Are LLMs Effective Backbones for Fine-tuning? An Experimental Investigation of Supervised LLMs on Chinese Short Text Matching
Shulin Liu, Chengcheng Xu, Hao Liu, Tinghao Yu, Tao Yang
TL;DR
The paper investigates whether large language models can serve as effective backbones for supervised fine-tuning on natural language understanding, focusing on Chinese short text matching. It systematically compares task modeling (generative vs discriminative), prompt formats (concise vs complex), and output formats (with/without Chain of Thought) using two datasets LCQMC and BQ. The results show that a fine-tuned Chinese-enhanced LLM (CLLM-7B) can outperform fine-tuned BERT and even few-shot GPT-4, with the generative paradigm and CoT providing particular advantages under limited data. Prompt design is less critical in supervised settings, and CoT in outputs yields consistent gains, suggesting practical guidance for supervised LLM fine-tuning on NLU tasks. The findings may extend to other NLU tasks beyond text matching, though limitations include reliance on prompt choices for few-shot, and focus on text matching.
Abstract
The recent success of Large Language Models (LLMs) has garnered significant attention in both academia and industry.
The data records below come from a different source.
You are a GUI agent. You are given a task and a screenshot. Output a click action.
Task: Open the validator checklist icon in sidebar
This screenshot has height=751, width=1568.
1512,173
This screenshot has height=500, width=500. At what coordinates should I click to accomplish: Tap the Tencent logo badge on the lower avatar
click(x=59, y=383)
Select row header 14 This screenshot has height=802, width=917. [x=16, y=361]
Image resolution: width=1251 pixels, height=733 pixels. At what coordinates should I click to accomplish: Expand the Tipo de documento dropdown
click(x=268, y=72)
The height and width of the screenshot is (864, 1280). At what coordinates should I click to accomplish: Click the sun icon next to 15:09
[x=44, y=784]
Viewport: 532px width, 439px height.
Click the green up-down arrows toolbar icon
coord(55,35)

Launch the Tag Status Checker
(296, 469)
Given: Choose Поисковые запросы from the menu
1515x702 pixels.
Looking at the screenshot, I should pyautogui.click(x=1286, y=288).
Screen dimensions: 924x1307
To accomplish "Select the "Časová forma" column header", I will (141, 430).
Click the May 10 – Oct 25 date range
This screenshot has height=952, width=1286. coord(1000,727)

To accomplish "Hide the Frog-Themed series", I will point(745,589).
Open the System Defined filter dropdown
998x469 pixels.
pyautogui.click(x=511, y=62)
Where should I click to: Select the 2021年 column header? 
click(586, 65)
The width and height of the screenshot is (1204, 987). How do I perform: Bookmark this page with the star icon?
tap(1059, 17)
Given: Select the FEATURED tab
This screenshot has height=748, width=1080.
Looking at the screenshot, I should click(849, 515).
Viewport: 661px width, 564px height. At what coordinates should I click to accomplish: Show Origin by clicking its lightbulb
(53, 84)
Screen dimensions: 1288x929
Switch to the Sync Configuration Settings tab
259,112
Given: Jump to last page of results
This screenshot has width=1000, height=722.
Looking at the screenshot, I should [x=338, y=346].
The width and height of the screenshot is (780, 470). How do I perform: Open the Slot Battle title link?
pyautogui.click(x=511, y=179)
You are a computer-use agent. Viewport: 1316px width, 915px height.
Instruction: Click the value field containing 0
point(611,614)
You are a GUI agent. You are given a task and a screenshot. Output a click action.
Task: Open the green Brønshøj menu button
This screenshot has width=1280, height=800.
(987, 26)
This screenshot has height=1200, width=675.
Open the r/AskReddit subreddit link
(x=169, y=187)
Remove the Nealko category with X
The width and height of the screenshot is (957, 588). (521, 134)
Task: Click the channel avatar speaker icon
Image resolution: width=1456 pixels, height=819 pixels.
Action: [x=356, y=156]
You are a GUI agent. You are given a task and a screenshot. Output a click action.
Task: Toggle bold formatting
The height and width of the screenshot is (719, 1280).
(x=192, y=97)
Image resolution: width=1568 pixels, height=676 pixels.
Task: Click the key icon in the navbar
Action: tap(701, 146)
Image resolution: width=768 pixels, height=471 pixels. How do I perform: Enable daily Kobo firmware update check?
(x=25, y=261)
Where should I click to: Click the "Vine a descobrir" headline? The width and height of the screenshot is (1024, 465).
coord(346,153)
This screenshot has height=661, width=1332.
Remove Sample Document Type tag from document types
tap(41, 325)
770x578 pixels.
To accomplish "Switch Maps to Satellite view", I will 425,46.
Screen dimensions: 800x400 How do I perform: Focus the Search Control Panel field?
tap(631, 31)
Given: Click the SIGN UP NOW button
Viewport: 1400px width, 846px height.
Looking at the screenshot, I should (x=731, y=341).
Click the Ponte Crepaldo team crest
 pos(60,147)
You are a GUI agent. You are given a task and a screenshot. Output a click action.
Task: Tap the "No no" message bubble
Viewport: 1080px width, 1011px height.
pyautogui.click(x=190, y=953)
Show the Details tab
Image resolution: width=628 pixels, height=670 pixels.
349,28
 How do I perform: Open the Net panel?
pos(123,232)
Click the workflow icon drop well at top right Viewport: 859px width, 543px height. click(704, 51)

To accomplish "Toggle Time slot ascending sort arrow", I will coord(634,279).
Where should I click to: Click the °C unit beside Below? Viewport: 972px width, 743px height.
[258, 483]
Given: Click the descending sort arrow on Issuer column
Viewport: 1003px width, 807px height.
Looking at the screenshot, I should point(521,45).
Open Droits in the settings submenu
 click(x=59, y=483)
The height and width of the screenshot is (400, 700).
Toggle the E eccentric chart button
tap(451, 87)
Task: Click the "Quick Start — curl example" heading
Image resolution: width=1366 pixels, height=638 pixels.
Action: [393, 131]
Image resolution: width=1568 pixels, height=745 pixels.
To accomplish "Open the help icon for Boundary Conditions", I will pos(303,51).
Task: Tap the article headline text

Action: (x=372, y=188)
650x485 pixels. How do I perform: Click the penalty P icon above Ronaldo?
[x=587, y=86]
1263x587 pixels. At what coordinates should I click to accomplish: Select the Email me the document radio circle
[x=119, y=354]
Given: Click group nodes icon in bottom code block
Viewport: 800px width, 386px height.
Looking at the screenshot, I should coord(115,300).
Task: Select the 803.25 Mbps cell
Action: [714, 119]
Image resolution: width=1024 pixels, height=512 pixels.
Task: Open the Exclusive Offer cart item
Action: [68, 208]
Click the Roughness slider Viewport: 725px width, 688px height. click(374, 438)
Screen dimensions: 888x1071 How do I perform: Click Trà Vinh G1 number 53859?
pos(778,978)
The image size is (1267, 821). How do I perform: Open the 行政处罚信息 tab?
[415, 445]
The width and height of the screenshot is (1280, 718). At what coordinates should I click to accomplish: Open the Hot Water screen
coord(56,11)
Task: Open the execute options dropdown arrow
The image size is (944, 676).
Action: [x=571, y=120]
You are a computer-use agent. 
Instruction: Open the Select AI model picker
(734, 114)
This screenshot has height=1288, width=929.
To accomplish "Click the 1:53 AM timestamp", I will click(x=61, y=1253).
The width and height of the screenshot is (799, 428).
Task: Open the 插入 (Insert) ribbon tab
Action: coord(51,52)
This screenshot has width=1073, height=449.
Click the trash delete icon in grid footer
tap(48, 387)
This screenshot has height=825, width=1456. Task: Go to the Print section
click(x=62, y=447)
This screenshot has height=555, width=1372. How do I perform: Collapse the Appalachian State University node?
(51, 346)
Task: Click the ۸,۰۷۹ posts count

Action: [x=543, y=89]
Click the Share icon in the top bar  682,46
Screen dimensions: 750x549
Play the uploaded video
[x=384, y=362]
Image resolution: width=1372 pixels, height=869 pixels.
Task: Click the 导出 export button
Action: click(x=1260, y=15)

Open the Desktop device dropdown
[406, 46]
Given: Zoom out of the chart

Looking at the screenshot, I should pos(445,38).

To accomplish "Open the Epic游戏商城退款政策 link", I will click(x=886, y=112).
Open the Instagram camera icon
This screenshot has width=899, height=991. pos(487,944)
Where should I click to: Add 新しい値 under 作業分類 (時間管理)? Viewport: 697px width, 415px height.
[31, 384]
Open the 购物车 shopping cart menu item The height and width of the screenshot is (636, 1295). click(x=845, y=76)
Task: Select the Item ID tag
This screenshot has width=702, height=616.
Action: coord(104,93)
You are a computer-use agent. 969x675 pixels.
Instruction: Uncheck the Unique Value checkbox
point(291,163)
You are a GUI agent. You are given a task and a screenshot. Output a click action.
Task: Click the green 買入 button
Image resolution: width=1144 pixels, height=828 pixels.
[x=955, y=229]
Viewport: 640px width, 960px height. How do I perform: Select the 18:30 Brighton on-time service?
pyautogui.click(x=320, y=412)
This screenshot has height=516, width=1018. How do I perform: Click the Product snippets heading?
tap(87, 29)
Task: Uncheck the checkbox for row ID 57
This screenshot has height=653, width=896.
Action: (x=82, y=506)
Prior research on LLMs has primarily focused on enhancing or leveraging their generalization capabilities in zero- and few-shot settings. However, there has been limited investigation into effectively fine-tuning LLMs for a specific natural language understanding task in supervised settings. In this study, we conduct an experimental analysis by fine-tuning LLMs for the task of Chinese short text matching. We explore various factors that influence performance when fine-tuning LLMs, including task modeling methods, prompt formats, and output formats.